Tired, because he himself fought the good fight. John F. Kennedy was a man of many faults, a man with many personal demons. But his love of, his commitment to and his passion for each and every American is indisputable. And his willingness to give of himself and sacrifice his own well-being in order to rally the American people for change in the face of all odds and opposition is unmatched in the history of U.S. politics.
Hopeful, because he believed his own words. This was not a man who believed in giving speeches for the pleasure of hearing his own voice or to receive the accolades of his party. John F. Kennedy believed in a better America and a better world.

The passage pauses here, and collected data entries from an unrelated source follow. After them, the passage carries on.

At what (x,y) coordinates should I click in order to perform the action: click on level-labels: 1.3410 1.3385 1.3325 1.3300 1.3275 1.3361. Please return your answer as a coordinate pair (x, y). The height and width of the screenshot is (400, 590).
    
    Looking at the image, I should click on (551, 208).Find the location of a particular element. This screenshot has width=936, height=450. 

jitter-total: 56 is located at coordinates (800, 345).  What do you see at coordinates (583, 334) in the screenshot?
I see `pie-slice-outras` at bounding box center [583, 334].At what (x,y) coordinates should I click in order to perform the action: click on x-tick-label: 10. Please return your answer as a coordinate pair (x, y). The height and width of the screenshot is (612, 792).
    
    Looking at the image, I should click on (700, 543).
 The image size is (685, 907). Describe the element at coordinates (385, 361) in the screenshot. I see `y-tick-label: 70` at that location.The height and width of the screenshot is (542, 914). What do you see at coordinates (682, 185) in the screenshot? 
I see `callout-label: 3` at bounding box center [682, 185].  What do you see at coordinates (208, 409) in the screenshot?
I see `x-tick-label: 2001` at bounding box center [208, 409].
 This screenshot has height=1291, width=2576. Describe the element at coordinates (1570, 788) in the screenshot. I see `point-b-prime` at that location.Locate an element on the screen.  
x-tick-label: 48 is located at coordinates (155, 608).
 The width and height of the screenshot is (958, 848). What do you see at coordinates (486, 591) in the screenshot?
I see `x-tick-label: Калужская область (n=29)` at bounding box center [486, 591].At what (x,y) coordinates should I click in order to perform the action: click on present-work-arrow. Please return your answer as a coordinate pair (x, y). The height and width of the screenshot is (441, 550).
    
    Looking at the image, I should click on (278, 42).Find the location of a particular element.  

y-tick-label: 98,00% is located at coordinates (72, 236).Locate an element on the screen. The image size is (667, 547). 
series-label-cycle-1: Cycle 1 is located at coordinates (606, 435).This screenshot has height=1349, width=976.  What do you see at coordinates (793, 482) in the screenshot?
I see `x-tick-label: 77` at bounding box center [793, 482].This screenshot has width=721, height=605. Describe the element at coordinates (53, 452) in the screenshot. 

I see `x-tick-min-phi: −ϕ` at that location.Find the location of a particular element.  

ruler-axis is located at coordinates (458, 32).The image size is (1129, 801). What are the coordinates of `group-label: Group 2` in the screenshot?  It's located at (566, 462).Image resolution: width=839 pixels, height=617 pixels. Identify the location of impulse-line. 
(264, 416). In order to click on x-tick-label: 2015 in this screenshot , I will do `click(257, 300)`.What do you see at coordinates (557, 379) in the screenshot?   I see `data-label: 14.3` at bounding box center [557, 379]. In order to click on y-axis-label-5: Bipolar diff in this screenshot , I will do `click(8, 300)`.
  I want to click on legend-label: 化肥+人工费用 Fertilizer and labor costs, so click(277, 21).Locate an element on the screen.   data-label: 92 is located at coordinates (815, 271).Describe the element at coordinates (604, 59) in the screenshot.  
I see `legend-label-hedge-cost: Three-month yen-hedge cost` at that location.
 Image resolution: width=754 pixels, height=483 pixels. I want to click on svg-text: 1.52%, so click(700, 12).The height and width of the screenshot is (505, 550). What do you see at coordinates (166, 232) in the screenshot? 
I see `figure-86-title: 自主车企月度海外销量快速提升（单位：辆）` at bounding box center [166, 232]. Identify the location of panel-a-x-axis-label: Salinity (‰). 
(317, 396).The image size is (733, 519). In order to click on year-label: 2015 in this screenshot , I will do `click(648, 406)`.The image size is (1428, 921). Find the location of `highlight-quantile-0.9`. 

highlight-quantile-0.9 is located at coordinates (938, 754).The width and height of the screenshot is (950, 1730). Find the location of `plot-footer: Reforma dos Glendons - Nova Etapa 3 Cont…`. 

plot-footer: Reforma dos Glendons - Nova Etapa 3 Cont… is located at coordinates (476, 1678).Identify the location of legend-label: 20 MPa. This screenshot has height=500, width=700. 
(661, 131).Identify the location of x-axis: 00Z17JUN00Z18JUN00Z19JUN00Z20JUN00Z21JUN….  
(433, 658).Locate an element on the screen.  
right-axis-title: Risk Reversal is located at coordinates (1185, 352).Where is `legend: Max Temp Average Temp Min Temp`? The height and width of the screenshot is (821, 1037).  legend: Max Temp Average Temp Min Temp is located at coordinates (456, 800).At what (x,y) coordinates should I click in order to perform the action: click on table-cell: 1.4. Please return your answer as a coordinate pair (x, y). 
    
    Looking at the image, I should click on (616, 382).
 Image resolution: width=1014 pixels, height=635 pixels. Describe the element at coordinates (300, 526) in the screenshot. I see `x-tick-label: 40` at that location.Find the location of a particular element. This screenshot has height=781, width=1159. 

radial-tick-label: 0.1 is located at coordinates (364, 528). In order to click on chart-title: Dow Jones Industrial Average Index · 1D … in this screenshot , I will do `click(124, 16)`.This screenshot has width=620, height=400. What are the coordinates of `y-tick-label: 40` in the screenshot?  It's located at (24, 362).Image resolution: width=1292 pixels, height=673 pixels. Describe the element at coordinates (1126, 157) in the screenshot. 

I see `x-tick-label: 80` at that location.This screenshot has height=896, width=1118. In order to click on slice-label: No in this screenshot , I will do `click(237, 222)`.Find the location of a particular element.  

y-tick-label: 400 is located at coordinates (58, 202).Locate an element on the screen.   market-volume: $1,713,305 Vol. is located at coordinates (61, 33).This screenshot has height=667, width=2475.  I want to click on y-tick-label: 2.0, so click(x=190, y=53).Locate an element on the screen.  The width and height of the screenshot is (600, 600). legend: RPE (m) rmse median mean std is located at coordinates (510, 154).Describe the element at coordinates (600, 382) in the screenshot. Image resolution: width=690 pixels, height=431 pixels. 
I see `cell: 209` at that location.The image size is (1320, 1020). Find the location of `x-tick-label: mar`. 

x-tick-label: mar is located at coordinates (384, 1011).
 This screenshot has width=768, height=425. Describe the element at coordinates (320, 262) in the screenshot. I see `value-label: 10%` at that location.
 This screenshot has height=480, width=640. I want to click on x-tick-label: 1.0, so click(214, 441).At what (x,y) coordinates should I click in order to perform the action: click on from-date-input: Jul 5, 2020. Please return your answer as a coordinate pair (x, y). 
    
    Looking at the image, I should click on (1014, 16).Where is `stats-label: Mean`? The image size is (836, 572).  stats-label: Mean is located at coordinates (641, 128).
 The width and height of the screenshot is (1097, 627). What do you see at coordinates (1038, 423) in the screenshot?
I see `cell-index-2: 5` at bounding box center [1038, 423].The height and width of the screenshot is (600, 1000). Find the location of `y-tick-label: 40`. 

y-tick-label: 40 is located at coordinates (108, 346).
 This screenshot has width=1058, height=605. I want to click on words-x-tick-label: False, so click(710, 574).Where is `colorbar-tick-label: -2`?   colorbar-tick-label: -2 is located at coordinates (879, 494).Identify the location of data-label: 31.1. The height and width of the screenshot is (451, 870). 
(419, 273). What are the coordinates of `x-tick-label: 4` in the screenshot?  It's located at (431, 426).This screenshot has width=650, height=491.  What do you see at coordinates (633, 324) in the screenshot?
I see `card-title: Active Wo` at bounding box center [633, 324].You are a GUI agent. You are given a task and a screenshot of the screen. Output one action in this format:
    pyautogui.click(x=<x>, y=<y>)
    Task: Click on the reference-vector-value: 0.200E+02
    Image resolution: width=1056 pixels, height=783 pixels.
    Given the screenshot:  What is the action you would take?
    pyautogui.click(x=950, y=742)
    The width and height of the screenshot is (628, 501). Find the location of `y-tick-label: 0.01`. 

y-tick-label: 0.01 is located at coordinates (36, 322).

This John F. Kennedy, the stern and tired and hopeful one, did not give us hope. He helped us find it in ourselves. And once found, he taught us the importance of nurturing it and keeping it forever polished, even in the darkest of days and under the worst of conditions.
When he died, the way he died, and as the Eternal Flame was lit in his honor and memory, ironically the flame of hope was dashed in tens, if not hundreds of millions. And though it is understandable, it is unacceptable.
To paraphrase Alexander Pope, “hope must spring eternal.” The journey to the promised land demands nothing less.